A regular favourite kitchen game, “Move It Along”, gets our creative juices going when combating ingredients that are prime, prime-plus or just in surplus.

Today’s Problem: Two very ripe avocados and two pieces of two-day old pita.

Solution: Guacamole and Mexican Pita Chips for happy hour.

Luckily the avocados were in excellent condition considering their age.

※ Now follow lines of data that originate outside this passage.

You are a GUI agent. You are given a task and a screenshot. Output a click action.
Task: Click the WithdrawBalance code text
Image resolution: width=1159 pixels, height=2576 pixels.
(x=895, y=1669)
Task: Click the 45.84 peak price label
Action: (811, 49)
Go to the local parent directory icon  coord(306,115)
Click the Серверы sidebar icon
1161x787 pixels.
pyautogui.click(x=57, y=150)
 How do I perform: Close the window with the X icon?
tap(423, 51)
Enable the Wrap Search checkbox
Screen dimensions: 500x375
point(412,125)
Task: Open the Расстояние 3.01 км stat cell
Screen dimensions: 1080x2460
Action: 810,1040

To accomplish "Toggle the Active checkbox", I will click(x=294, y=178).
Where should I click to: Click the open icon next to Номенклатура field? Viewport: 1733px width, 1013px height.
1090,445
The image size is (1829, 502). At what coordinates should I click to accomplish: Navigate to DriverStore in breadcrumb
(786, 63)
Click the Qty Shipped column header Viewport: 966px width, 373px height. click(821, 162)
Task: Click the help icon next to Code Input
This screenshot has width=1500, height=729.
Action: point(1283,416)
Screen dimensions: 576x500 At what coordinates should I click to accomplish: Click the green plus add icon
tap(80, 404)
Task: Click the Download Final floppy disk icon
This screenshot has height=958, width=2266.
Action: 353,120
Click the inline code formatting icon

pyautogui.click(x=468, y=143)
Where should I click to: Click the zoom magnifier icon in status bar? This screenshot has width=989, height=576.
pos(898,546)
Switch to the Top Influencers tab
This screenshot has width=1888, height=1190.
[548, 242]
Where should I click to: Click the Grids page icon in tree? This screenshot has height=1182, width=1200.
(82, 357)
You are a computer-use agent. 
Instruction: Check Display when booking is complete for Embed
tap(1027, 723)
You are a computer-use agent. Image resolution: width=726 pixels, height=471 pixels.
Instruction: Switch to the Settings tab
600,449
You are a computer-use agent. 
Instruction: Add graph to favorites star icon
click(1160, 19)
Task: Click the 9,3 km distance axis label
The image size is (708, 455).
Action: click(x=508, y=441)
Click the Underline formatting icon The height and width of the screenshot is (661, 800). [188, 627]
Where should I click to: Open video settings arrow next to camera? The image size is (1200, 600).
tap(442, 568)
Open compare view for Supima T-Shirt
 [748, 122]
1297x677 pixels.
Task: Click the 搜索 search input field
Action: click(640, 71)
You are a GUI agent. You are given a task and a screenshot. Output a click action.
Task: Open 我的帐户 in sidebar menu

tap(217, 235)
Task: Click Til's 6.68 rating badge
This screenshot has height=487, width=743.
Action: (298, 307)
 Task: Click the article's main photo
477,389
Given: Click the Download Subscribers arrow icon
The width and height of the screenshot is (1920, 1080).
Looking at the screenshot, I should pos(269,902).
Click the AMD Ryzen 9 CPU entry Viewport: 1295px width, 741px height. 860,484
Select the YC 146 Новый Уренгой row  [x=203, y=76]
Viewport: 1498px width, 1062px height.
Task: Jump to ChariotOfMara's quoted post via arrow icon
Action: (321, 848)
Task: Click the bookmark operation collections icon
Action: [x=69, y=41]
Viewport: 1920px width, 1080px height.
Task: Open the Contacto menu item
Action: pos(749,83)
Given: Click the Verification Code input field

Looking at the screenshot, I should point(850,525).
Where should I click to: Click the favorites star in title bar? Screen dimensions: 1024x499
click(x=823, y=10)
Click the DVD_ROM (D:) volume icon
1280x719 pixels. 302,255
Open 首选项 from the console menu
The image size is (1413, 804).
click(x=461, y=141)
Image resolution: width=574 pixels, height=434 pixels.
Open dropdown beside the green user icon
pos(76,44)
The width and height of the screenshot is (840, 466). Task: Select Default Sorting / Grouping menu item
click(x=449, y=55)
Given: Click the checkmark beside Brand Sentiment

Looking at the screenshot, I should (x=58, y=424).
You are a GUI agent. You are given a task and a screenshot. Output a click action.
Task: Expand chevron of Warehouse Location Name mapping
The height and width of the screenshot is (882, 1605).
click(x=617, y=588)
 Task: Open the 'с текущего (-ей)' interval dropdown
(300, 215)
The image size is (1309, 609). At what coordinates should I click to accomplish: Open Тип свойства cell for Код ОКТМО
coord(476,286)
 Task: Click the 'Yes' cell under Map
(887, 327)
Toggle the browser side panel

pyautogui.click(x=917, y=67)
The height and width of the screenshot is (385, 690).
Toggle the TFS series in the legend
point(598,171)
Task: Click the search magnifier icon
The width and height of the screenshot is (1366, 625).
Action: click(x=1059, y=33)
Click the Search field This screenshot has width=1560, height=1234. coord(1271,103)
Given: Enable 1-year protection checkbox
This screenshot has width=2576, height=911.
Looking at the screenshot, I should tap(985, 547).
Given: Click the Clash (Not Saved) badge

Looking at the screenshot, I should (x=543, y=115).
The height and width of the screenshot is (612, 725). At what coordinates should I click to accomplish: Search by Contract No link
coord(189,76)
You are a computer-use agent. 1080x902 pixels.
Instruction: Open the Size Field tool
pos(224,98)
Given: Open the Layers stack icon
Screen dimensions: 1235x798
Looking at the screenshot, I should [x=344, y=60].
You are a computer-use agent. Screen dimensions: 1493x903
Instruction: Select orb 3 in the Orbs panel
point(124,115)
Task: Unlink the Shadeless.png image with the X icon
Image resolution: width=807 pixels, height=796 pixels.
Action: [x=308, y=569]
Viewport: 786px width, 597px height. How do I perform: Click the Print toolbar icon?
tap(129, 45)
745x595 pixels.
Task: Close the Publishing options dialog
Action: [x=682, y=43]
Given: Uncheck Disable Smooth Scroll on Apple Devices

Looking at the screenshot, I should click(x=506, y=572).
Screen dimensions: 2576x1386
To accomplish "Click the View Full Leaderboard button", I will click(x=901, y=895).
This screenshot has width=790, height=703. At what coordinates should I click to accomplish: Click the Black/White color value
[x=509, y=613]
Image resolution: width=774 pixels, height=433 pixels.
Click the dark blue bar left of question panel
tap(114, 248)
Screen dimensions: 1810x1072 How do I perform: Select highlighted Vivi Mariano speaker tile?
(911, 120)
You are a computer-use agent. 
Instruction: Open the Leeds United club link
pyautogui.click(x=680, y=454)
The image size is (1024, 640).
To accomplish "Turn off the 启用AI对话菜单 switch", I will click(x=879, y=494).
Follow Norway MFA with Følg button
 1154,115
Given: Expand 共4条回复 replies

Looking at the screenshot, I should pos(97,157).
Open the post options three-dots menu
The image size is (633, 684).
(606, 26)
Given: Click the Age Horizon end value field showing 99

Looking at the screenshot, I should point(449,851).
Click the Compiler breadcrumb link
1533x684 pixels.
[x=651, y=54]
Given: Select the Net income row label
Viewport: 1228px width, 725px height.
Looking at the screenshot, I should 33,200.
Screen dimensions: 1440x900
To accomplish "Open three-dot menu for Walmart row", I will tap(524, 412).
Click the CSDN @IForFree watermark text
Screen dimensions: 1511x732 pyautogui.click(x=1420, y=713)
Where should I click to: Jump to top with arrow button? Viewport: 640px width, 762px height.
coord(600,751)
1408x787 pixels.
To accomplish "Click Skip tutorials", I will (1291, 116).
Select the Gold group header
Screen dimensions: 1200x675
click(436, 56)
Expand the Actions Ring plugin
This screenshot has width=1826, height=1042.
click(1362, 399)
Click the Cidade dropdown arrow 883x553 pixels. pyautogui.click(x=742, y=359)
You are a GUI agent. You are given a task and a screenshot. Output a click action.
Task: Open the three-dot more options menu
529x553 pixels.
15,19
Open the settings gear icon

It seems like a simple game to play but we tend to follow the rule of only using existing ingredients in the fridge, freezer, pantry and garden. You can count on staples like oils, onions, garlic and array of spices. We were fortunate to have a lime, a tomato, jalapenos.

Guacamole
2 ripe avocados, mashed
1 small clove garlic, minced
a taste of minced onion
jalapenos, diced finely (quantity to your taste)
1 tomato, finely diced
juice of half a lime
salt to taste

Combine and chill. Garnish with cilantro.

Mexican Pita Chips
2 pita breads
light oil
chili powder
garlic powder
ground coriander
celery salt
chipotle pepper
zest of one lime
juice of half a lime

Brush pita breads lightly with oil. Sprinkle the five spices over the pita bread. Sprinkle the zest of one lime and the juice of half the lime over the pita breads. Put in preheated 350ºF oven for 15 minutes until crisp. Let cool before breaking the pita into chips.

***

The weather was perfect for happy hour out on the deck. Warm, not too sunny and a light breeze.

Any suggestions for the happy hour drink?